I'm working on a Spark cluster using PySpark and Hive.
I've seen a lot of questions here on SO regarding "Cannot overwrite table that is also being read from" Hive error. I understood this comes from how Hive itself works, and we are planning to move to Kudu for this: but right now I need to have the job done with Hive. I've found some solutions, almost all relying on the "break the data lineage" principle:
- save on temp table, read back and then save on the right table
- checkpoint the dataframe
and similar ones. I don't want to use them mainly because they're not efficient on large datasets, so I came up with this:
bananaDF = spark.sql("select * from banana")
// hundreds of trasformations - no actions
bananaDF.write.mode("overwrite").saveAsTable("banana_temp")
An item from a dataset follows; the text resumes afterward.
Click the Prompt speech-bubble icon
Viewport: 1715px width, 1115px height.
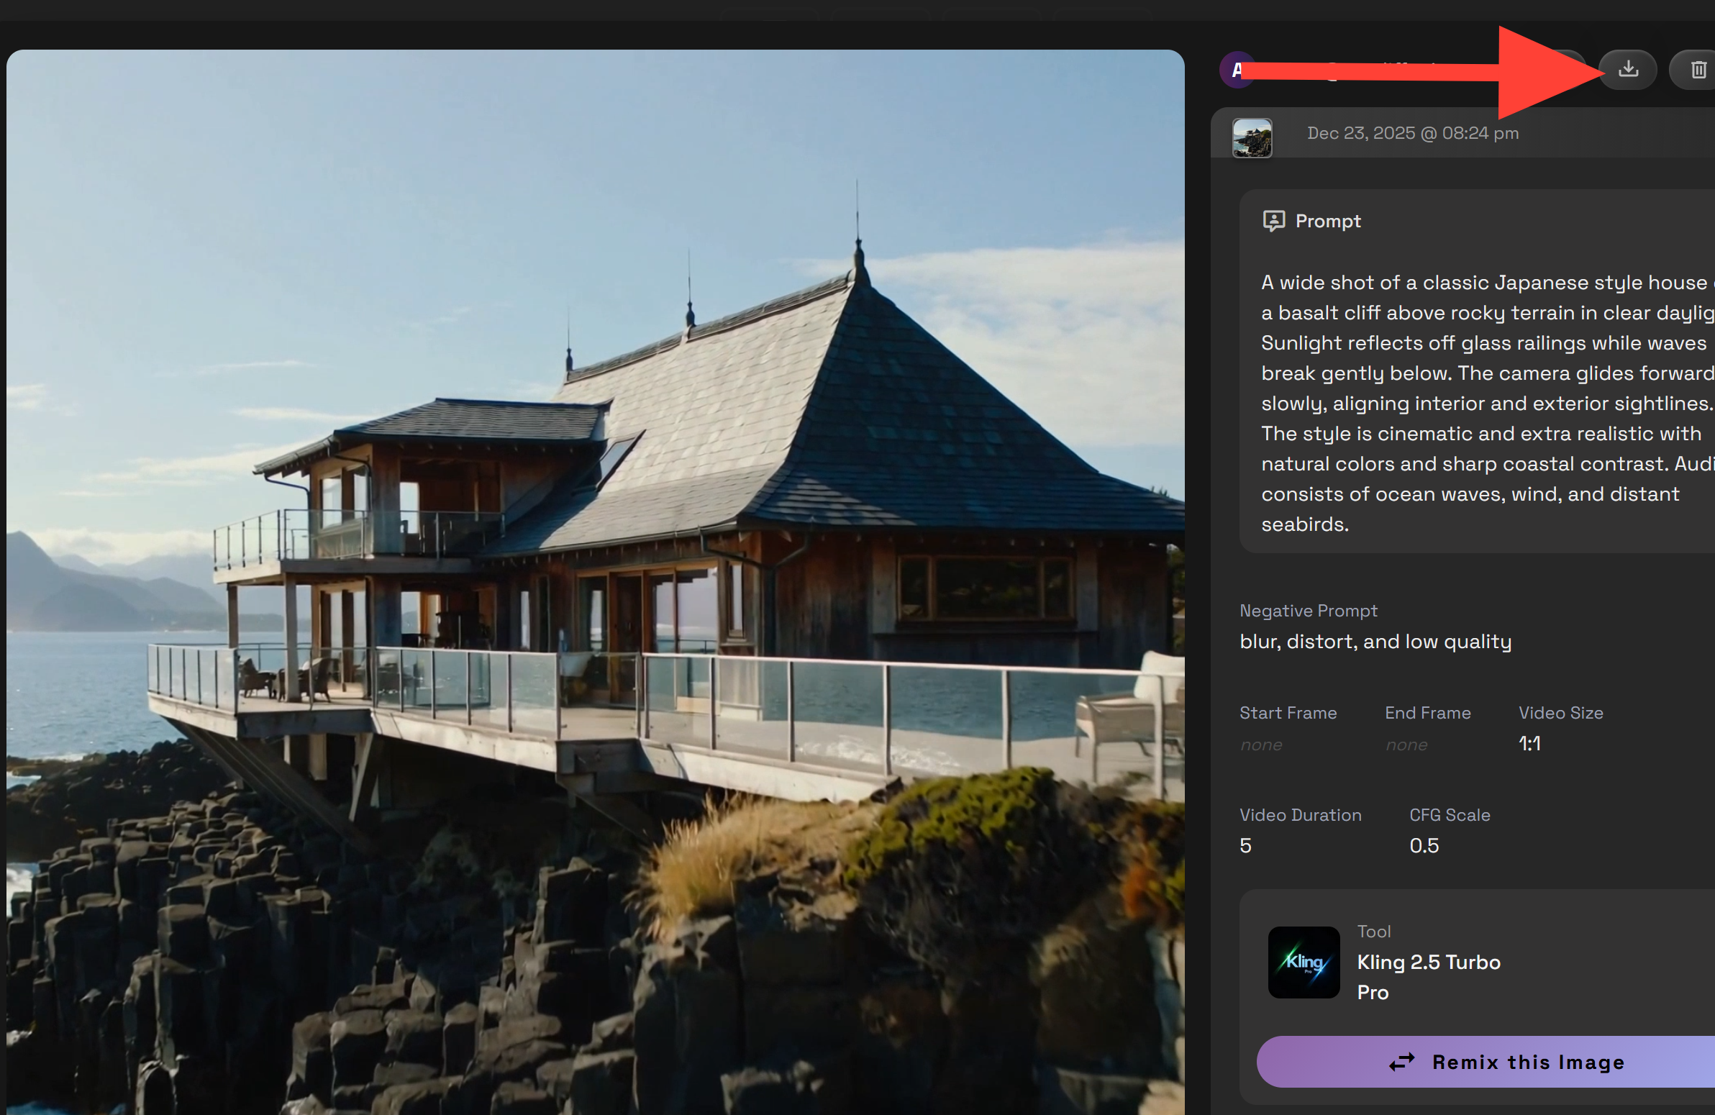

spark.sql("DROP TABLE IF EXISTS banana")
spark.sql("ALTER TABLE banana_temp RENAME TO banana")
Basically, I'm just
- writing my updated table to a temp one
- dropping the original table
- renaming the temp table to match the original name
With this approach I'm writing the data once, and the drop-rename part is fairly efficient (around 1sec for 3K records table). Since I know I'm not that brilliant in coding... can anybody spot out what can go wrong with this? It seems to be an easy workaround, but I haven't find anything similar on the Internet (and this makes me very suspicious).
Thanks!